Member of the Chamber of Deputies
- Incumbent
- Assumed office 1 September 2024
- Preceded by: Carlos Alberto Manzo Rodríguez
- Constituency: 9th district of Michoacán

Personal details
- Born: Guadalupe Araceli Mendoza Arias 21 March 1981 (age 45) Tepalcatepec, Michoacán, Mexico
- Party: Independent

= Lupita Arias =

Mexican politician (born 1981)

Lupita Arias (born Guadalupe Araceli Mendoza Arias, 20 March 1981) is a Mexican politician. She came to prominence following the 2024 general election in which she was the only candidate to win a seat in the Chamber of Deputies without the backing of any of the country's registered political parties.

==Early life==
Lupita Arias was born in Tepalcatepec, in the Tierra Caliente region of the state of Michoacán, on 20 March 1981. Between the ages of 17 and 29, she was married and had three children, but the marriage ended in allegations of spousal abuse and separation. She then worked as a hairdresser and owned a dressmaking shop that employed 25 women. The business failed during the COVID-19 pandemic and, at the invitation of the Ecologist Green Party (PVEM), she decided to enter politics. She was also involved in activism on behalf of crime victims, women, the needy, and stray animals.

==Political career==
In the mid-term election held on 6 June 2021, she contended for Michoacán's 9th congressional district, based in the city of Uruapan, on the Ecologist Green Party ticket. She placed fifth out a field of nine candidates, losing to Carlos Manzo of the National Regeneration Movement (Morena).

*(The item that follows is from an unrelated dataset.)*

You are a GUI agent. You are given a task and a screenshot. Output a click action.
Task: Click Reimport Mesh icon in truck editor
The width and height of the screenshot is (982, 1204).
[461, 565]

By the time of the 2024 general election, both she and Manzo had broken with their parties. After failing to secure Morena's nomination for the position of municipal president of Uruapan, Manzo founded the Movimiento del sombrero ("Hat Movement") as a local option for presenting independent candidacies for elected office as an alternative to the country's established parties. As its symbol, the movement adopted the sombrero sahuayense, a type of locally produced hat favoured by Manzo. Arias and other local politicians joined the movement.

In the local elections held on 2 June 2024, the movement won two seats in the Congress of Michoacán and Manzo, defeating the incumbent Ignacio Campos Equihua, was elected as Uruapan's first independent mayor.

In the general election held on the same date, Arias once again contended for Michoacán's 9th district. Her campaign proposals included increasing support for women victims of violence (shelters, counselling, legal advice, etc.), building more public schools for special-needs pupils, and the reforestation of former woodlands turned over to agriculture. She won with 35% of the votes cast, defeating the candidates of both the Sigamos Haciendo Historia (34%) and Fuerza y Corazón por México (21%) coalitions and making her the only candidate to win a seat in the Chamber of Deputies without the backing of any of the country's registered political parties.